I sedevacantisti sono convinti che il magistero ordinario sia morto, che la Chiesa docente sia stata annientata, e che un mero manipolo di fedeli laici possa svoltare questa situazione. In effetti, l’ipotesi del sedevacantismo teologico è spesso il tentativo che certi fedeli, perseguono, convinti di arrogarsi un certo primato e abbacinati da un presunto diritto puritano, per cercare di crearsi una sorta di “incubatrice teologica” dove poter vivere serenamente la loro fede cattolica. Dimentichi che un’ipotesi è solo un’ipotesi, un miraggio è solo un miraggio, una suggestione rimane, per appunto, una suggestione. Una scrupolosa attenzione degli apologeti sedevacantisti verso la propria posizione è poi la conferma definitiva della loro superbia. Essi, infatti, sono spesse volte interessati più a far vedere di sapere le cose, e a palesare la loro tesi, piuttosto che alla verità e alla salvezza delle anime.

La teologia cattolica è molto chiara quando analizza le parole che Gesù rivolge a San Pietro. Quel “Tu es Petrus” è chiaramente contestualizzato in uno scenario storico, ma la sua valenza trascende la storia. Così come gli insegnamenti di Gesù non sono validi solo per il momento in cui sono stati proferiti (come decreta solennemente il Lamentabili Sane Exitu di S. Pio X), è assolutamente evidente che quando Cristo indica San Pietro, lo indica come una figura che durerà sempre, indipendentemente dai periodi storici. 

Pietro è Pietro, la pietra è la pietra. 

La parola di Gesù non è solo un modo di dire, ma oltre ad una promessa, definisce una precisa realtà. La struttura della Chiesa è definita, e non muta, come Dio non muta.

Ego sum Dominus, et non mutor.

La Chiesa è eterna, e senza un capo visibile non può vivere: questo i sedevacantisti non vogliono capirlo. Dunque, ragionando in termini sensazionalistici, disertano la realtà perché si ritengono orfani di padre, del Papa stesso. Lutero aveva ragionato così, lamentandosi della gerarchia corrotta, e poi sappiamo come è andata a finire. Probabilmente anche loro se ne renderanno conto.

Esiste poi una sostanziale differenza tra i periodi di sede vacante (interregno tra un Papa e il suo successore) e il sedevacantismo. Nel primo caso, gli Ordinari (vescovi residenziali e altri prelati ad essi equiparati) mantengono la giurisdizione ricevuta dal papa mentre era in carica; nel secondo caso, l’autorità è totalmente scomparsa in tutti, dal Papa ai cardinali e ai vescovi. La società spirituale della Chiesa sarebbe quindi senza principio formale di vita, onde sarebbe formalmente morta. Questo contraddice chiaramente quanto affermato da Gesù Cristo, quindi è anatema.
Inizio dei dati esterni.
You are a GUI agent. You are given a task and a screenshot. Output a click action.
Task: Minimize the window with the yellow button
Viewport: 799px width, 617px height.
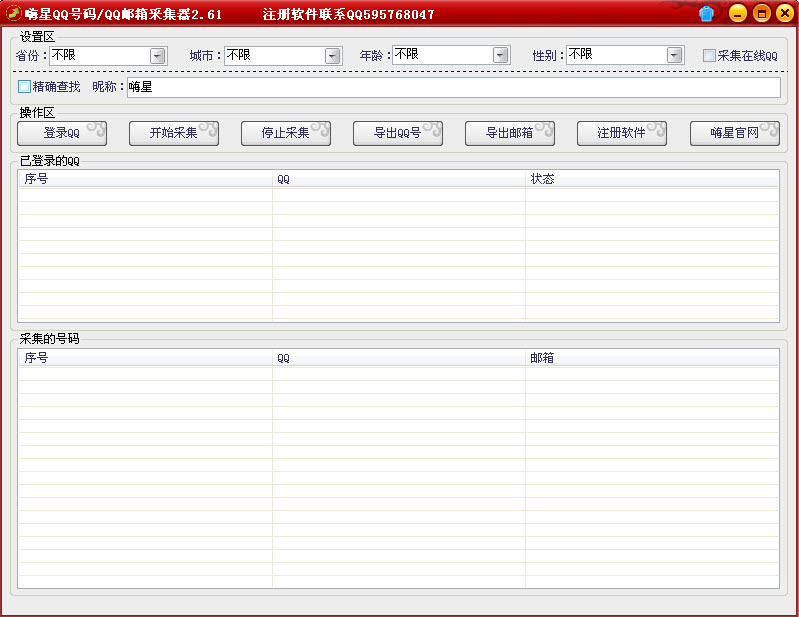tap(737, 13)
Concludiamo sottolineando come, di fatto, i sedevacantisti costituiscano una versione scimmiottata del luteranesimo, onde infatti i primi si attengono ad una precisissima condotta esteriore in pieno stile puritano (vado a messa solo da preti ordinati prima del concilio, porto i miei figli solo in una chiesa dove non ci sono altari non-coram Deo, parlo e frequento solo altri adepti sedevacantisti come me, et cetera), come i secondi, di cui ricalcano fedelmente le orme. Questi comportamenti sono segnale diretto della malattia che ha incancrenito le loro menti, avvicinandoli alla religione giudaica, dove appunto la gerarchia non esiste più. Non a caso, Dio ritirò l’alleanza con i giudei. I sedevacantisti forse impareranno la lezione, o forse no: quello che è certo è che, di ridicolo in ridicolo, finiranno per finire vittima degli stessi mali che denunciano nella Chiesa visibile.

Il passo, come abbiamo visto, è molto breve.